:: DATA ::

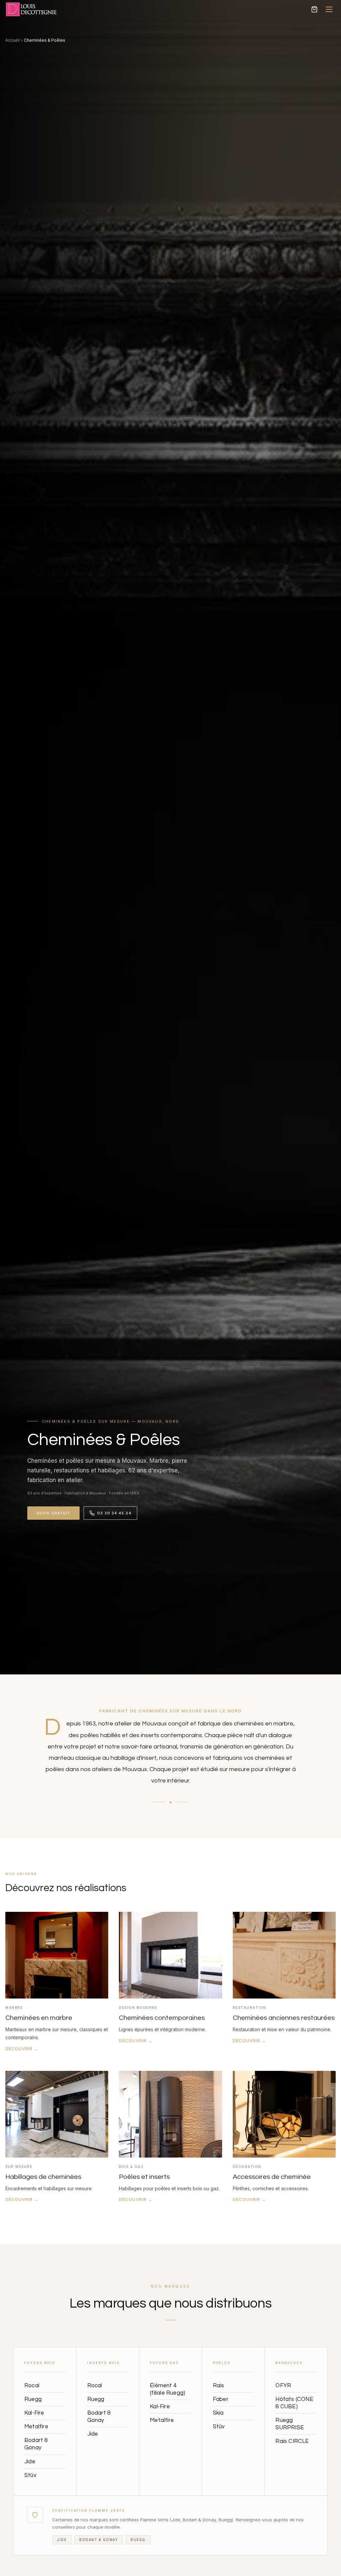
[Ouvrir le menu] (329, 9)
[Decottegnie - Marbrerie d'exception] (35, 9)
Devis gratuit (53, 1513)
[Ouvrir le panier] (314, 9)
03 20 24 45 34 (114, 1513)
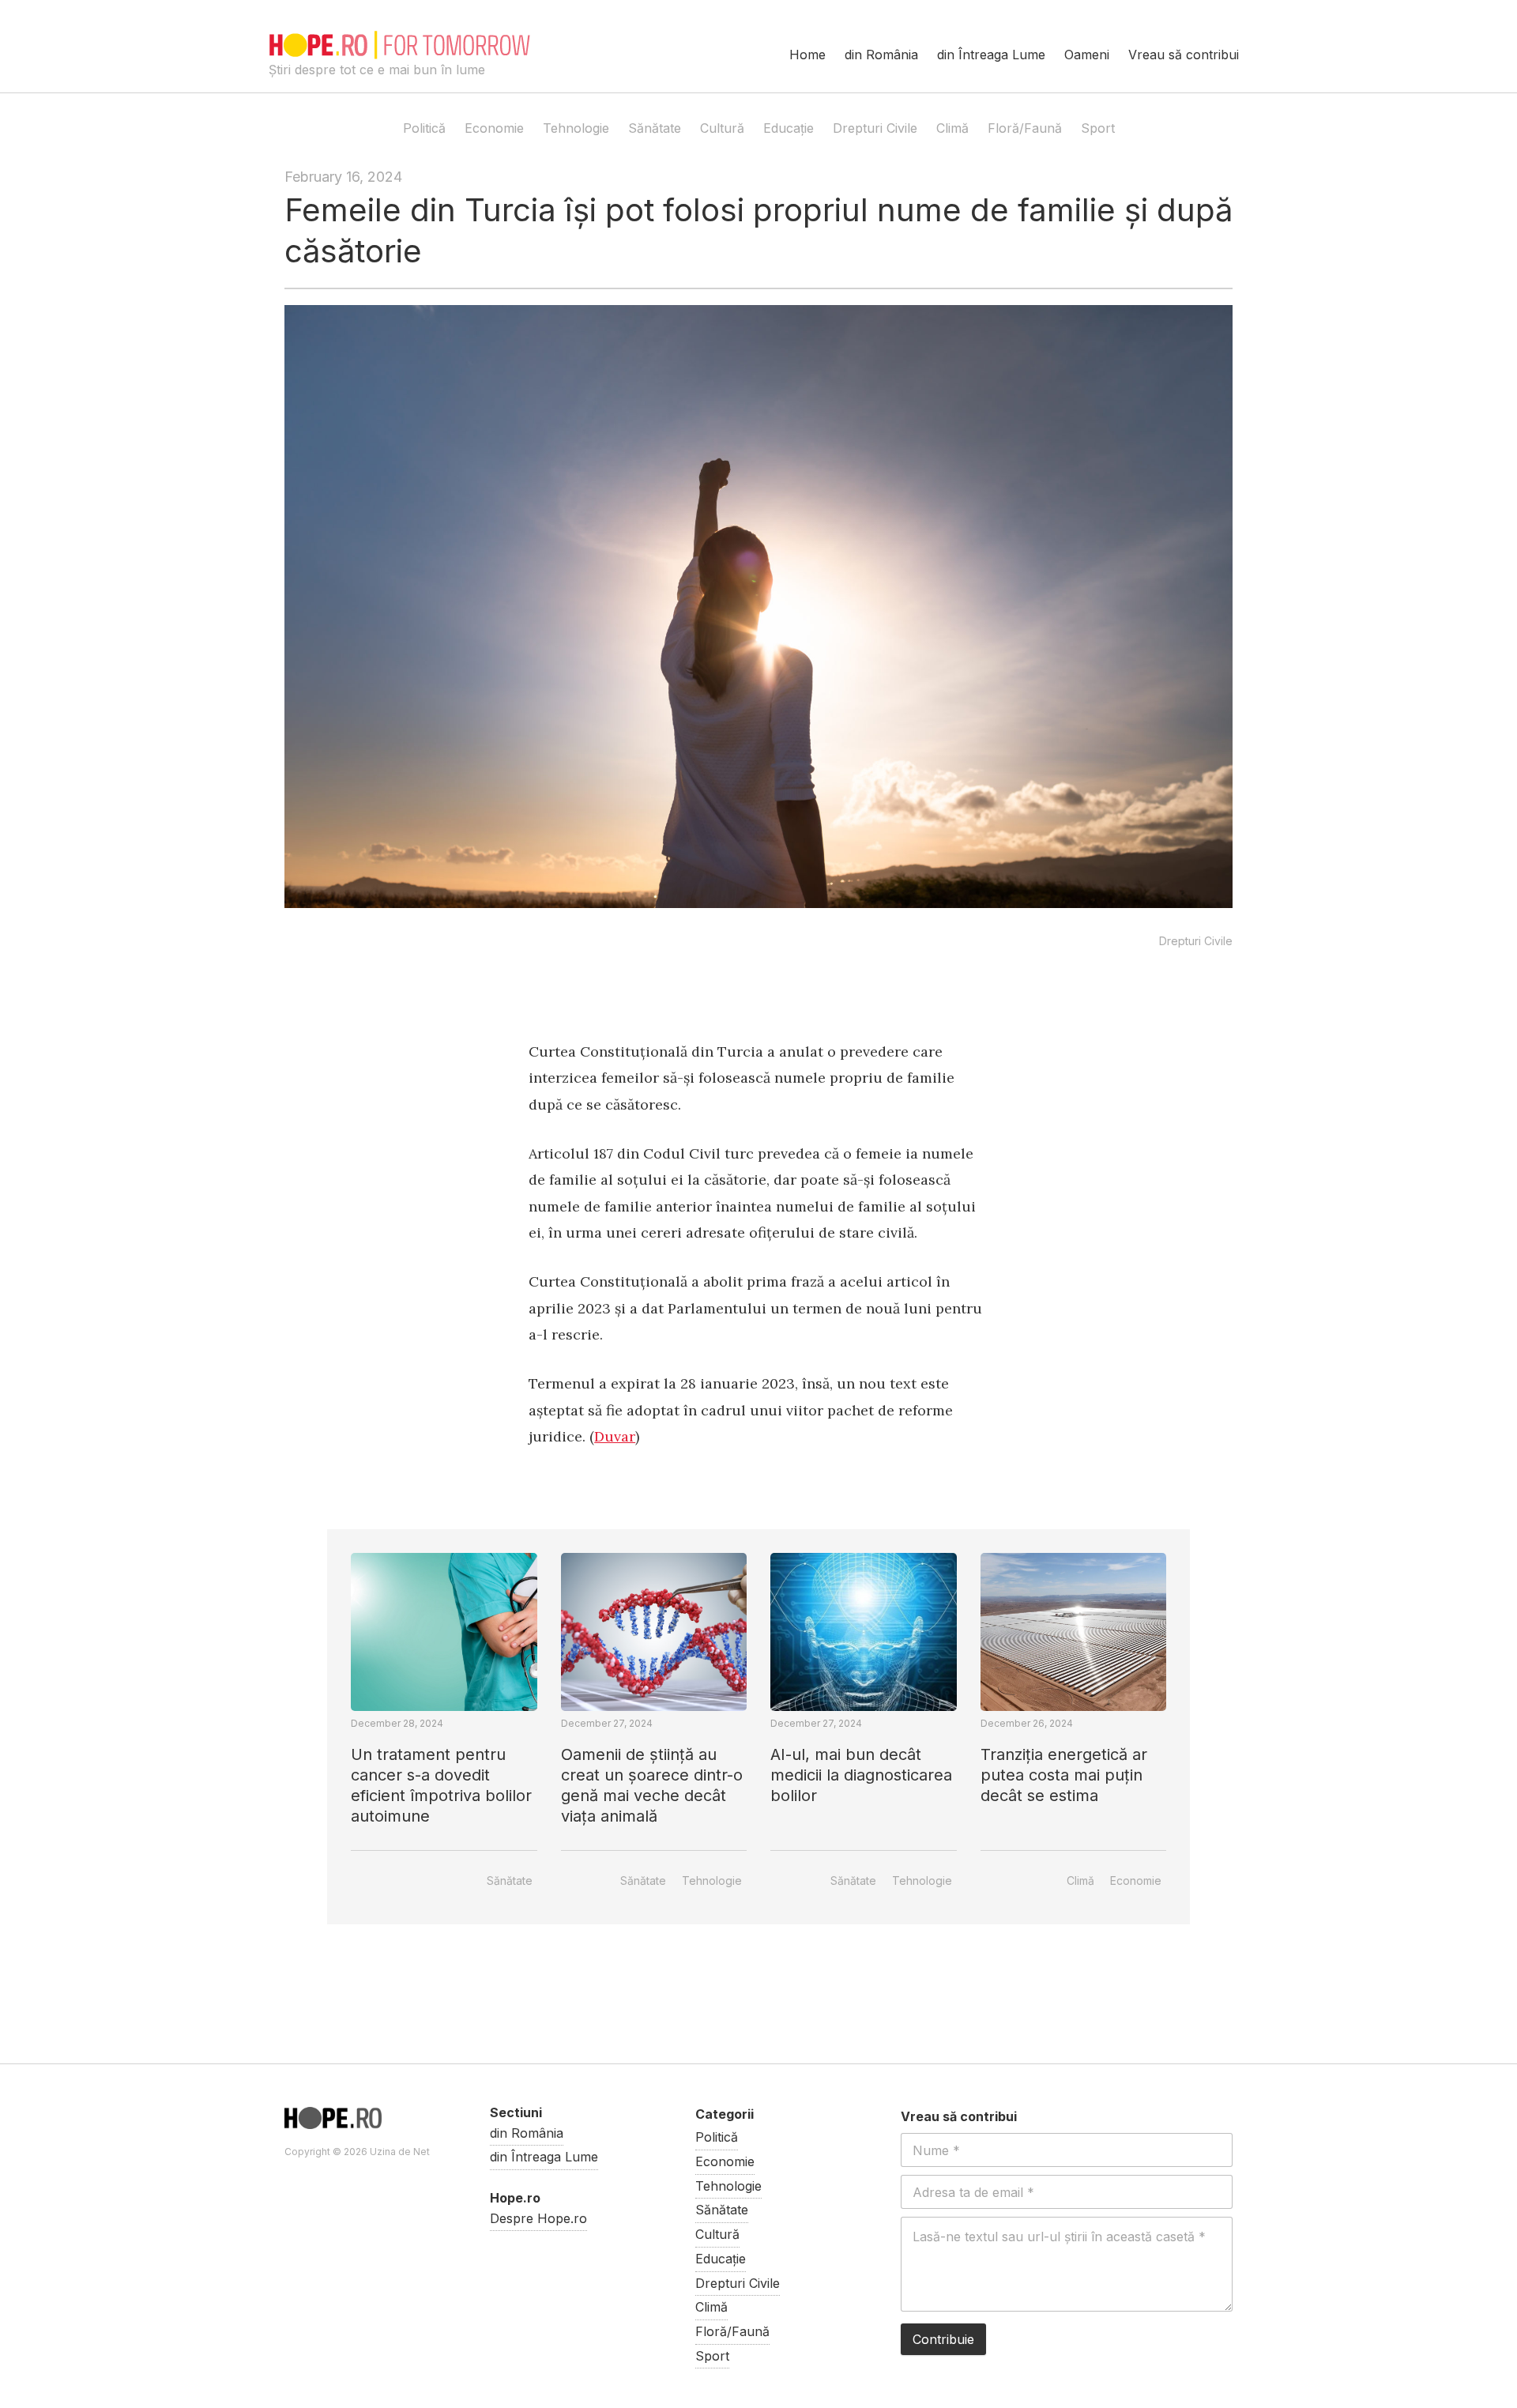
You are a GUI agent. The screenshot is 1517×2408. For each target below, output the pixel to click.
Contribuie (943, 2339)
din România (881, 54)
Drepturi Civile (875, 128)
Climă (952, 128)
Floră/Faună (1025, 128)
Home (807, 54)
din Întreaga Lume (991, 54)
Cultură (722, 128)
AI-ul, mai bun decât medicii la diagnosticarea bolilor (861, 1775)
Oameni (1086, 54)
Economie (494, 128)
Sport (1098, 128)
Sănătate (654, 128)
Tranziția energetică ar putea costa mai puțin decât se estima (1064, 1775)
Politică (424, 128)
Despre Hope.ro (538, 2218)
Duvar (614, 1436)
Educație (788, 128)
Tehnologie (576, 128)
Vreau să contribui (1183, 54)
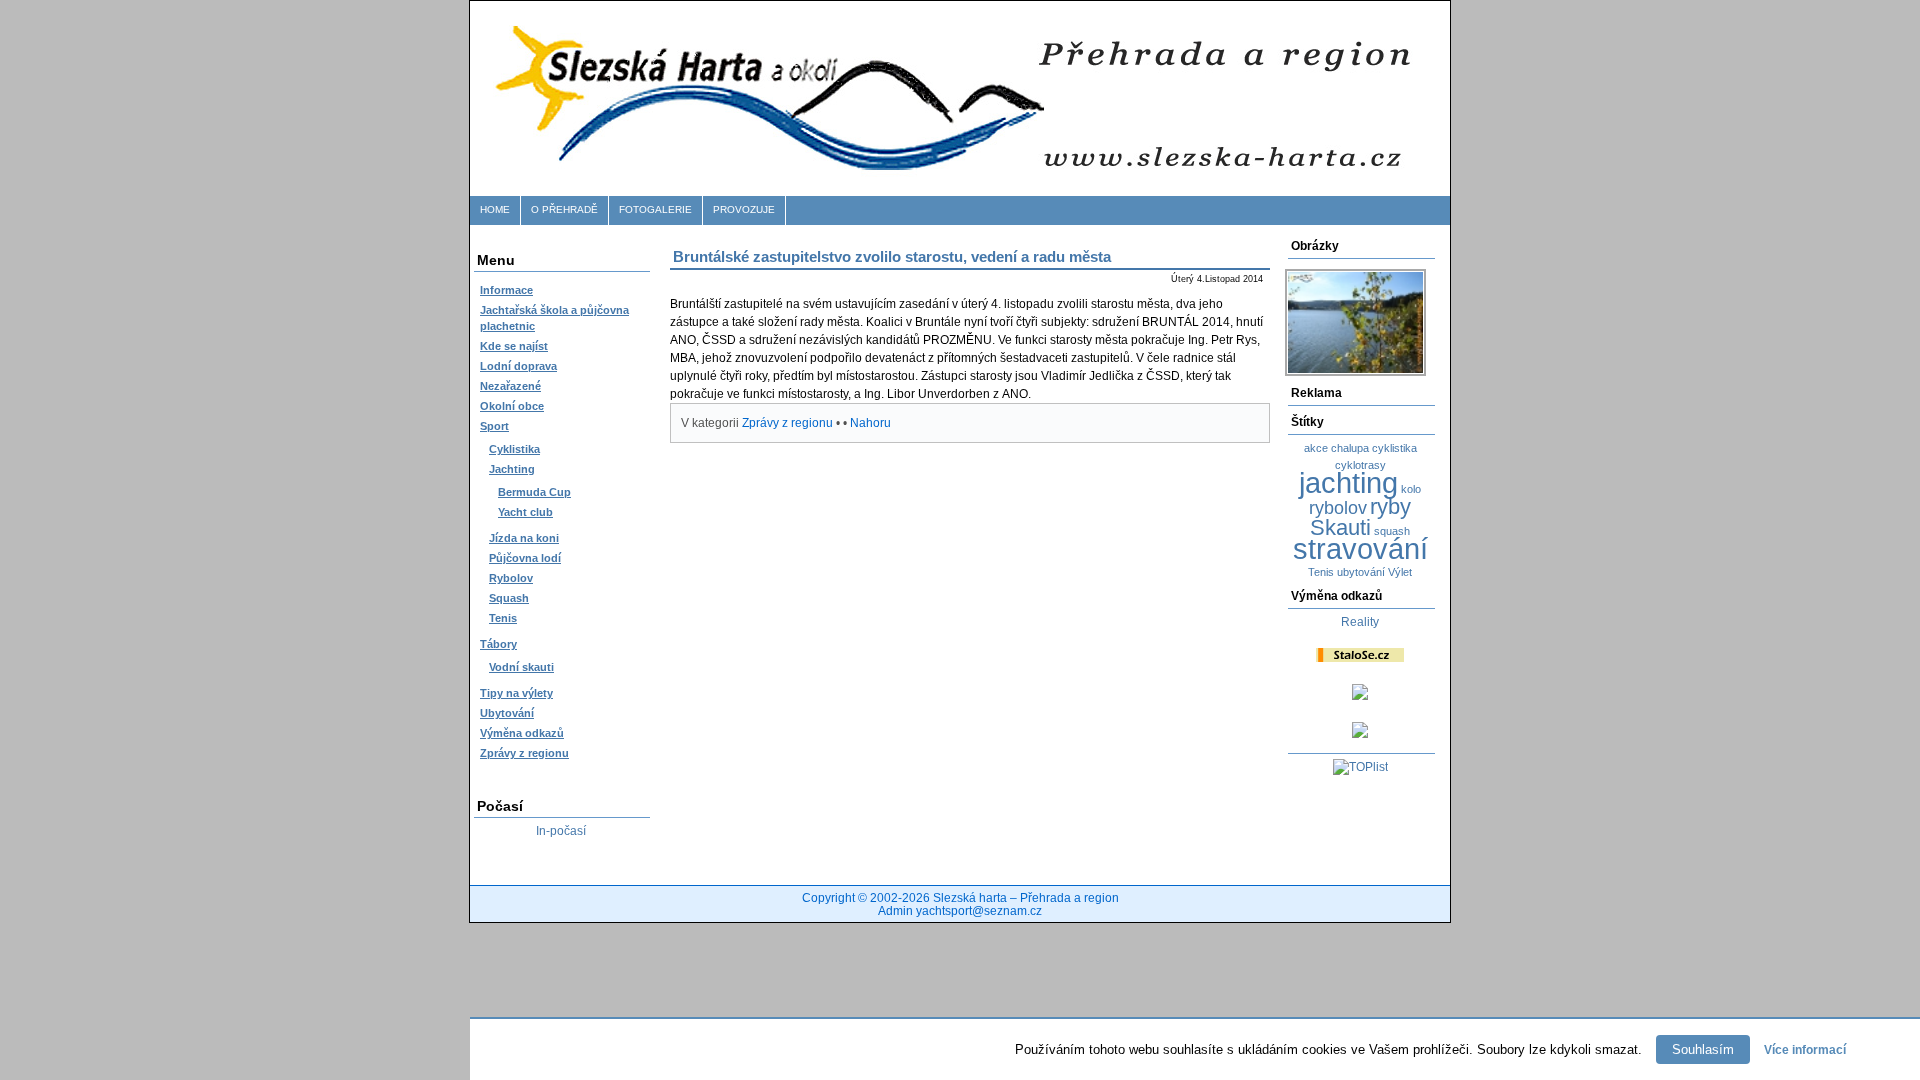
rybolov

:::

● **TASK OBJECTIVE**
The records are given above. Copy each line in them that holds "decât".

● **RESPONSE**
AI-ul, mai bun decât medicii la diagnosticarea bolilor (861, 1775)
Tranziția energetică ar putea costa mai puțin decât se estima (1064, 1775)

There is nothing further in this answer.